==== Records for processing ====

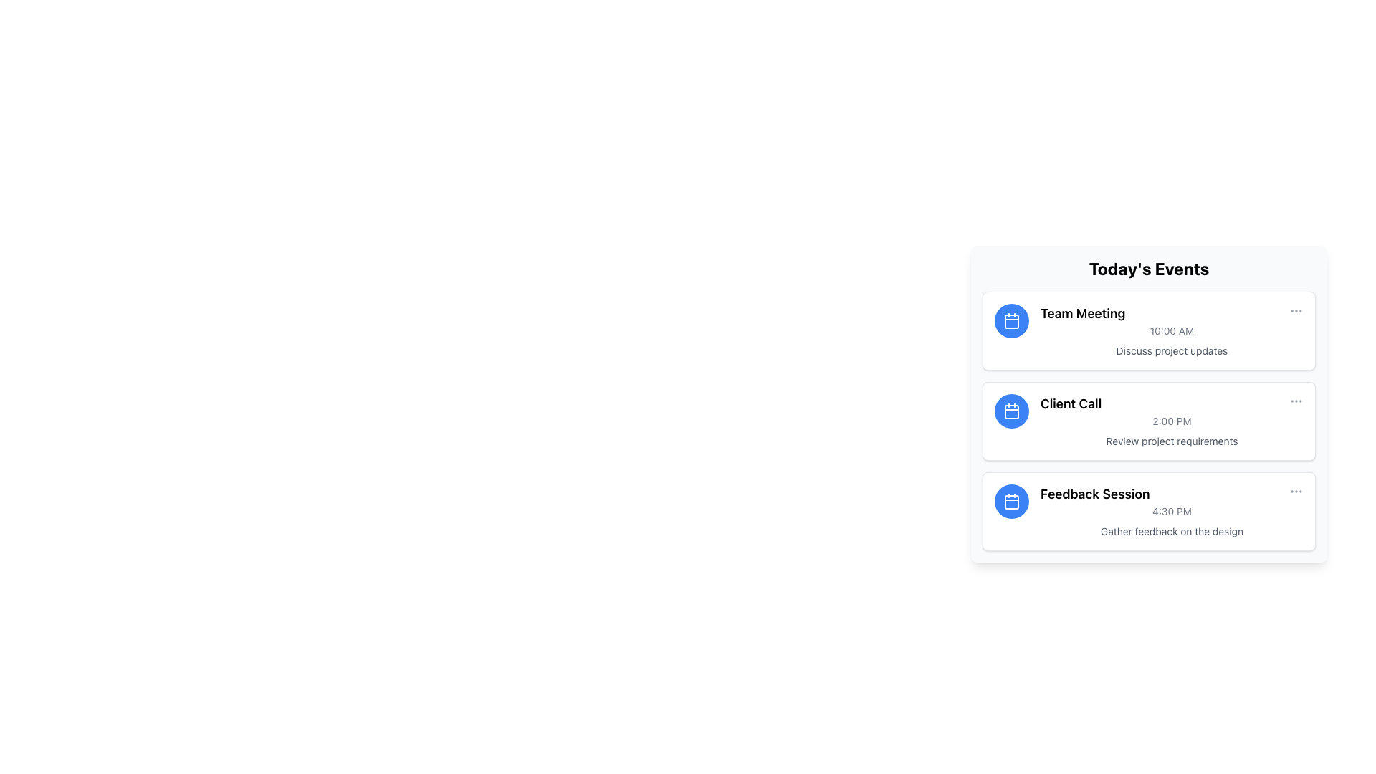  I want to click on the text label displaying '4:30 PM' located at the bottom-center of the event card titled 'Feedback Session', so click(1172, 510).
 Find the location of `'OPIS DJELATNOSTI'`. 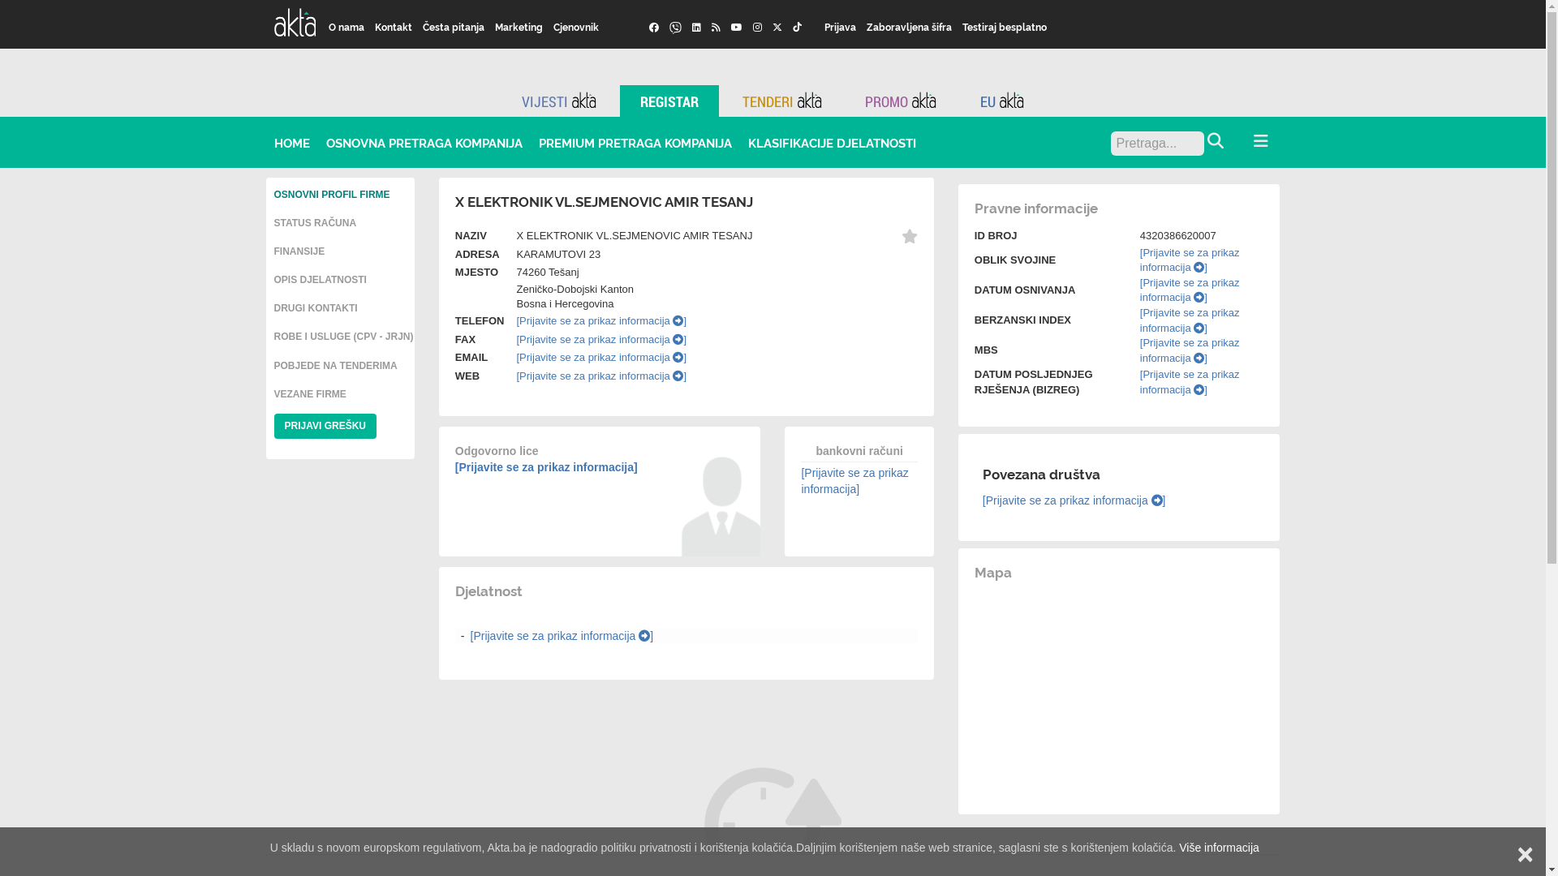

'OPIS DJELATNOSTI' is located at coordinates (320, 278).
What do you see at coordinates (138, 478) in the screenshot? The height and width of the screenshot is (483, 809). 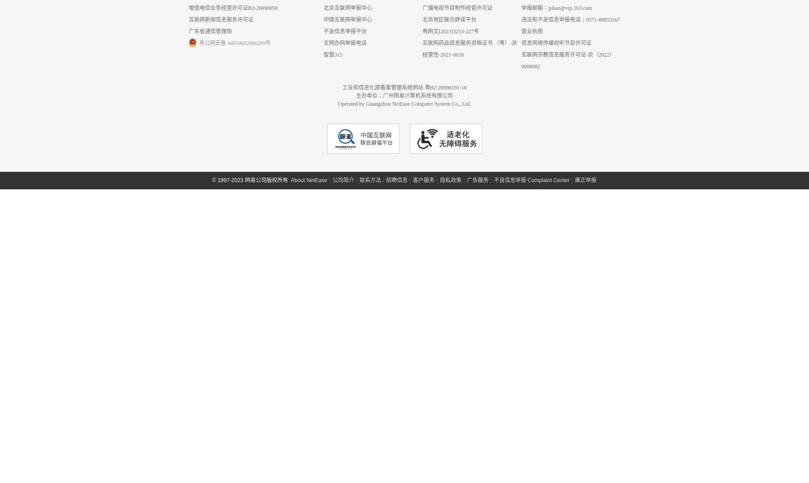 I see `'1997-2023 网易公司版权所有'` at bounding box center [138, 478].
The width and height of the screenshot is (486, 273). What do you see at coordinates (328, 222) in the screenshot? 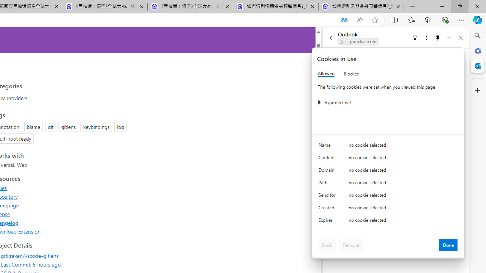
I see `'Expires'` at bounding box center [328, 222].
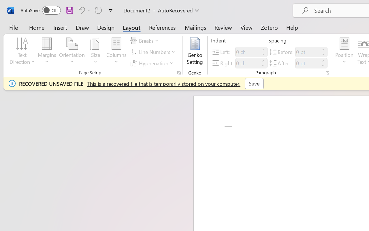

====

Can you quote the rows word for word, from the line with "The width and" through the end of the rows, leaving out the pictures?

The width and height of the screenshot is (486, 273). What do you see at coordinates (328, 222) in the screenshot? 
I see `'Expires'` at bounding box center [328, 222].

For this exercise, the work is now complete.